• _EXCERPT TO READ_:
An Individual Education Program (IEP) is a legal document designed to support children with disabilities and specific learning difficulties so that they may experience school success more in line with their peers. An IEP is intended to support the psychosocial, emotional, and cognitive development of the child in an integrated and holistic way.
An IEP usually includes;
- a summary of the child’s current strengths and needs
- accommodations the child needs to succeed in the classroom and in exams
- SMART targets addressing learning goals
- A list of key stakeholders involved in the development and review of the IEP
- A timeline for when progress will be evaluated and the IEP reviewed
There are many key stakeholders involved in formulating and reviewing the IEP often including the child’s class teacher, learning support and their parents or guardians. In most states and countries, there are legal requirements for when a child should be issued an IEP under disability laws. If you are unsure of the laws and policies which govern a child you’re concerned about, it is worth spending some time to look up the policies in your country, state or country. Schools are also required to have their own policies and guidelines for writing IEPs. An Individual Learning Plan (IPL) serves a similar purpose in that it outlines the needs of the child and types of support the child or student might need. Sometimes IEP and ILP are used interchangeably but in many places an ILP is not mandated by law and is usually issued by the school as they perceive the need.

• _PROBLEMS TO SOLVE_:
A: In the passage on Individual Education Programs, who is often involved in formulating and reviewing the IEP?
B: Copy the passage on Individual Education Programs word for word, starting with "An Individual Education" and going on through "and holistic way.".

• _RAW RECORDS_:
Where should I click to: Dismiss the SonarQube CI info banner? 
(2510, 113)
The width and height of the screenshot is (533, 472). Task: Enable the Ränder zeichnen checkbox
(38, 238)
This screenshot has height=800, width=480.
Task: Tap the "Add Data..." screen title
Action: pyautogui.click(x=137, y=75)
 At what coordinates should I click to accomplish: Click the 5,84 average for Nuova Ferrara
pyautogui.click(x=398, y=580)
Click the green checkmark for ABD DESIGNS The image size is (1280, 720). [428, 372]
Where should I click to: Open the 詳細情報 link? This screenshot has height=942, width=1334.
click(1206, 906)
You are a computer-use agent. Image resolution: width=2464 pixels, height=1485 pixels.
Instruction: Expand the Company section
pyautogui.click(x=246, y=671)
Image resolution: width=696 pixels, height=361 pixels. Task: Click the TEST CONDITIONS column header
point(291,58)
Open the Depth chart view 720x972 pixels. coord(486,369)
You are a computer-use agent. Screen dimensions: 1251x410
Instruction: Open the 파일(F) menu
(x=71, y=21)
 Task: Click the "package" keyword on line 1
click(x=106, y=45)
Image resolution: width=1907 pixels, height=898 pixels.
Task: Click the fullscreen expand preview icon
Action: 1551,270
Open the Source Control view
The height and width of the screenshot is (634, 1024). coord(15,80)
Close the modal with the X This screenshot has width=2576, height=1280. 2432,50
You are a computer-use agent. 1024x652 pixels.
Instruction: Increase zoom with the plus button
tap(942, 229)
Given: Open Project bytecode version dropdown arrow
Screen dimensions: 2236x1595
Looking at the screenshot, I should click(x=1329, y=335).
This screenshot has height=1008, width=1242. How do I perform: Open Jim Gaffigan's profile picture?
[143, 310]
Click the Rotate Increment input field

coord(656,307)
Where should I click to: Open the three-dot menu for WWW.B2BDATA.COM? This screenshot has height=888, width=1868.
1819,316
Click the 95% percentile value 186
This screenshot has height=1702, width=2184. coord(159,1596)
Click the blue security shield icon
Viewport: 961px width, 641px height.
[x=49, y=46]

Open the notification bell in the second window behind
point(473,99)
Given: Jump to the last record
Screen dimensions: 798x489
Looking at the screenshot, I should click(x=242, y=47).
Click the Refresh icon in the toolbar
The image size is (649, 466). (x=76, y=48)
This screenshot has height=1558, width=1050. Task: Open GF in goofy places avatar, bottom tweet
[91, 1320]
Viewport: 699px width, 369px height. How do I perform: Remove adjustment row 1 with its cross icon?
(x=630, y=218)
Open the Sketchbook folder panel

• _RESULTS FOR EACH TASK_:
A: The child's class teacher, learning support, and the child's parents or guardians.

B:
An Individual Education Program (IEP) is a legal document designed to support children with disabilities and specific learning difficulties so that they may experience school success more in line with their peers. An IEP is intended to support the psychosocial, emotional, and cognitive development of the child in an integrated and holistic way.